▸ **WHAT IS EXPECTED**:
Please output only the lines running from the one that contains "Open the Daniel Idowu employee link" through the last line of the data below, exactly as they stand, with no pictures.

*** DATASET ENTRIES Section Begins ***

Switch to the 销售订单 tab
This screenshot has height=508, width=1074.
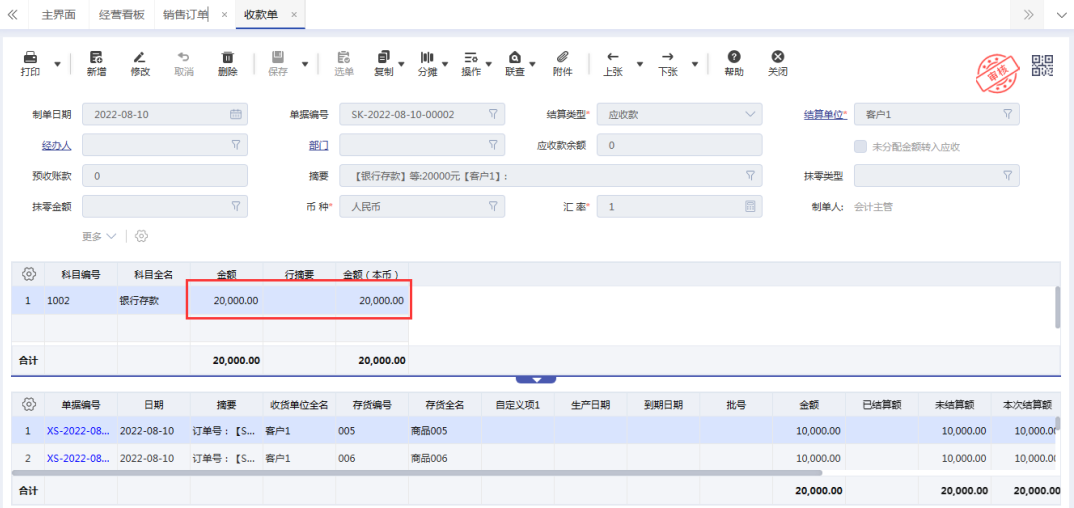pyautogui.click(x=185, y=15)
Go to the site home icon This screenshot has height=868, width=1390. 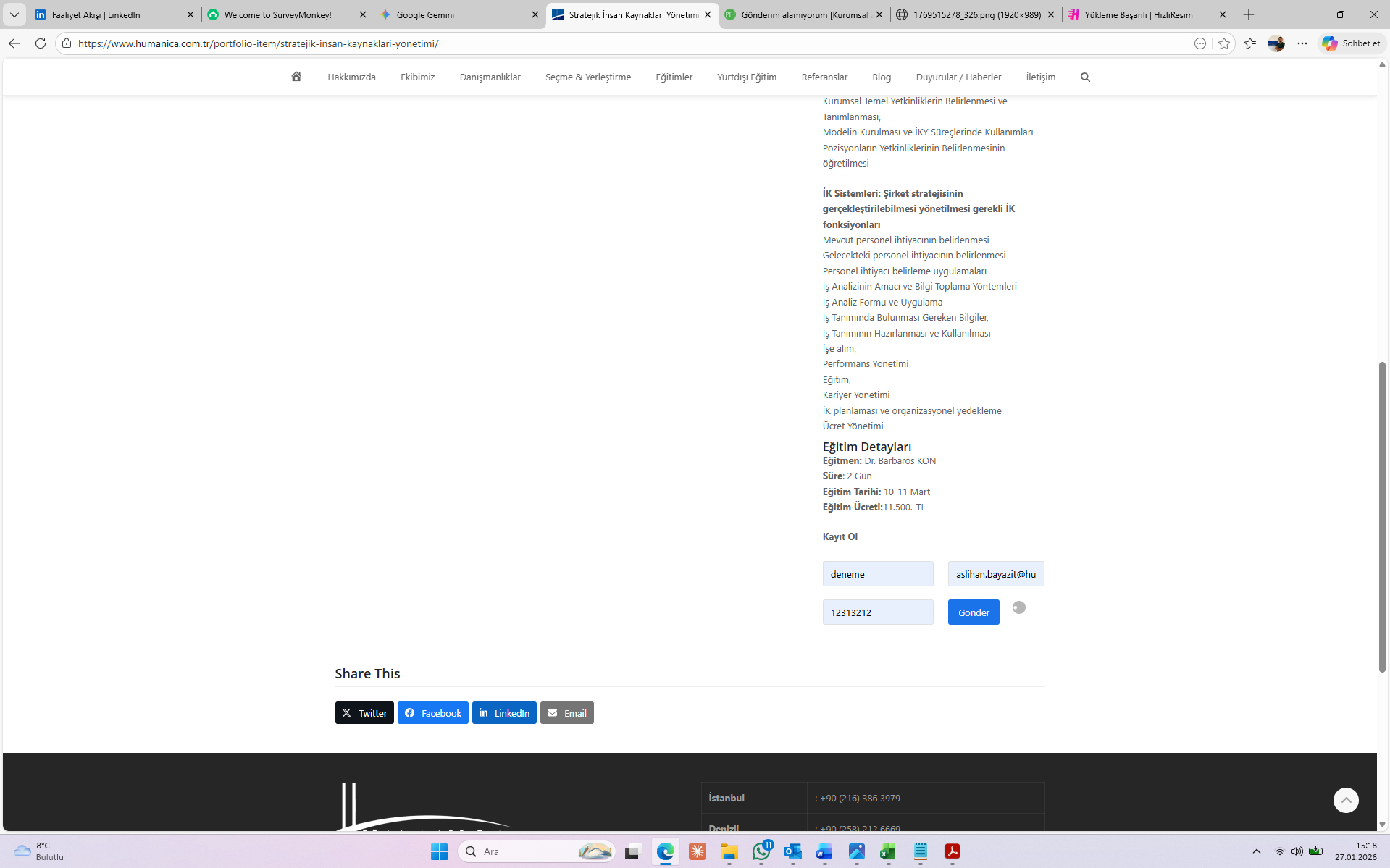[x=296, y=77]
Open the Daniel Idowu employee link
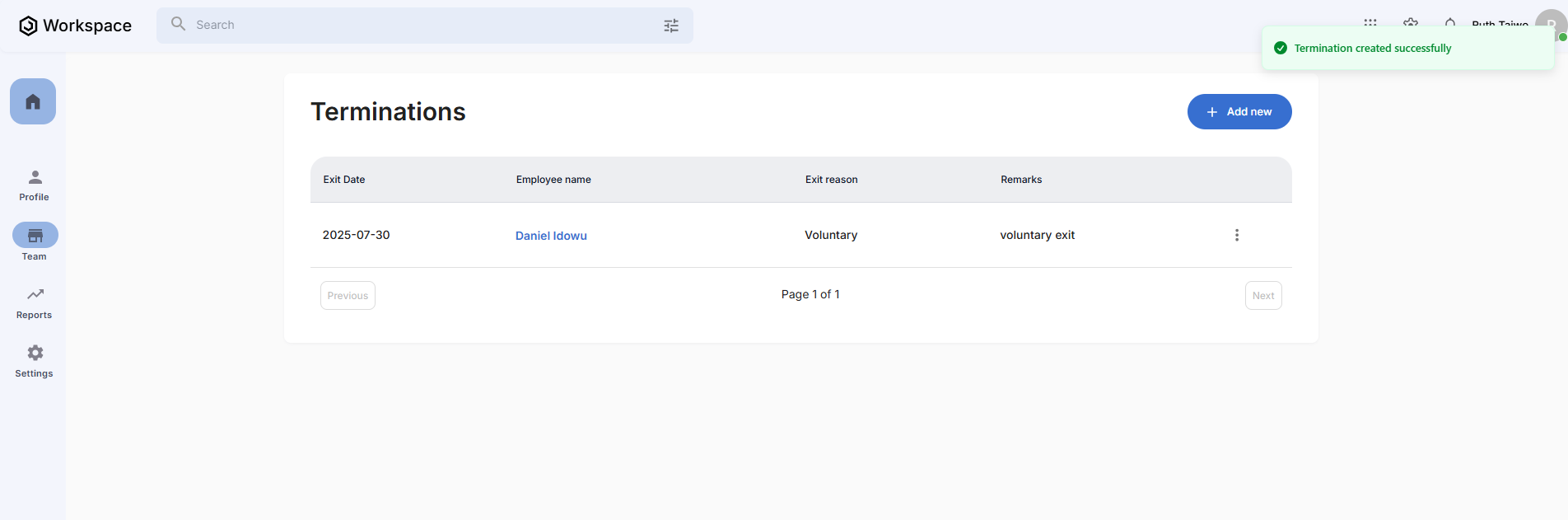The image size is (1568, 520). [551, 236]
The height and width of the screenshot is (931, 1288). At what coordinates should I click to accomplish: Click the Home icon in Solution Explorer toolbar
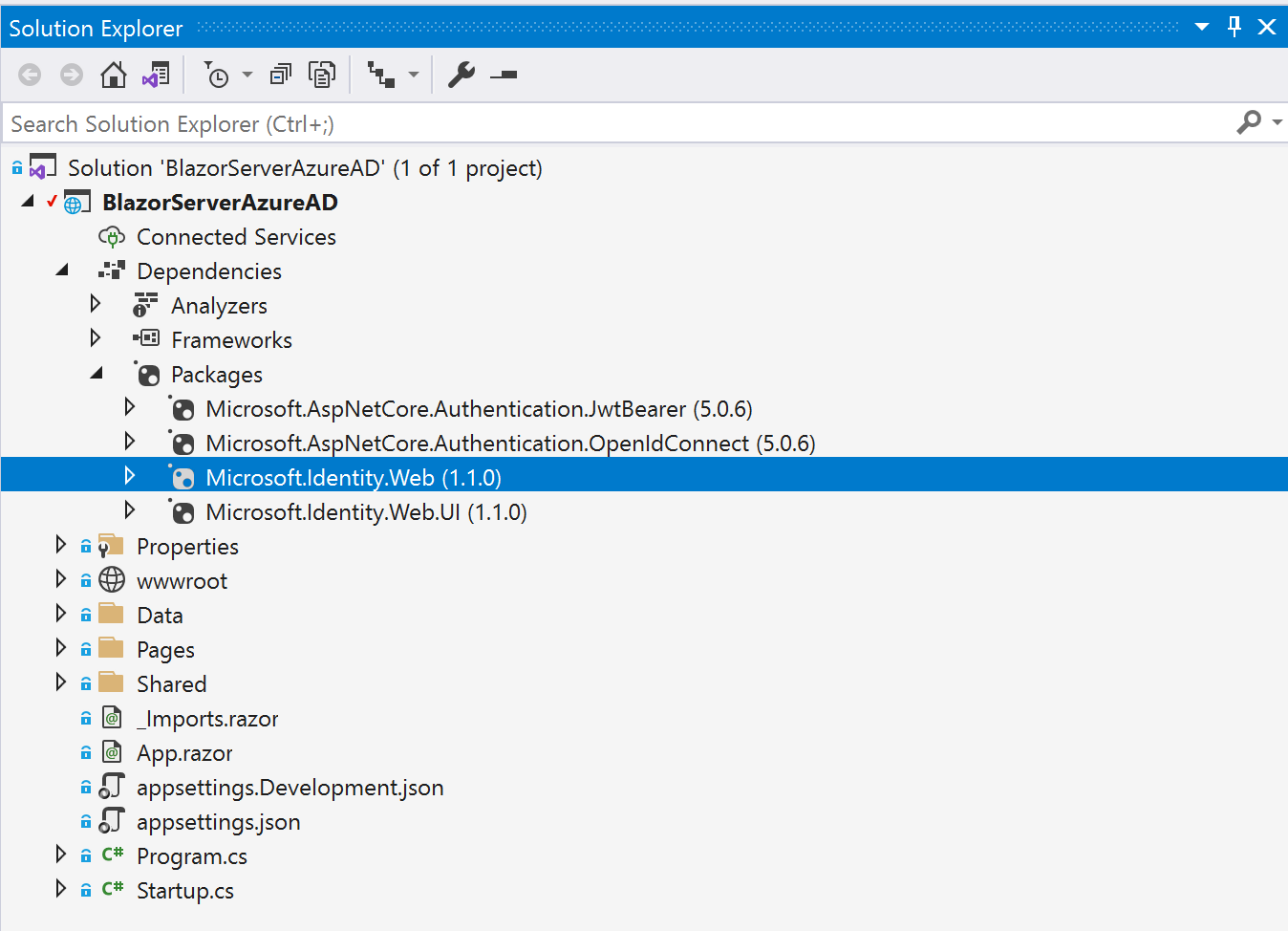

*** DATASET ENTRIES Section Ends ***

▸ **SOLVED EXERCISE**:
Open the Daniel Idowu employee link
The image size is (1568, 520). [551, 236]
The height and width of the screenshot is (931, 1288). At what coordinates should I click to accomplish: Click the Home icon in Solution Explorer toolbar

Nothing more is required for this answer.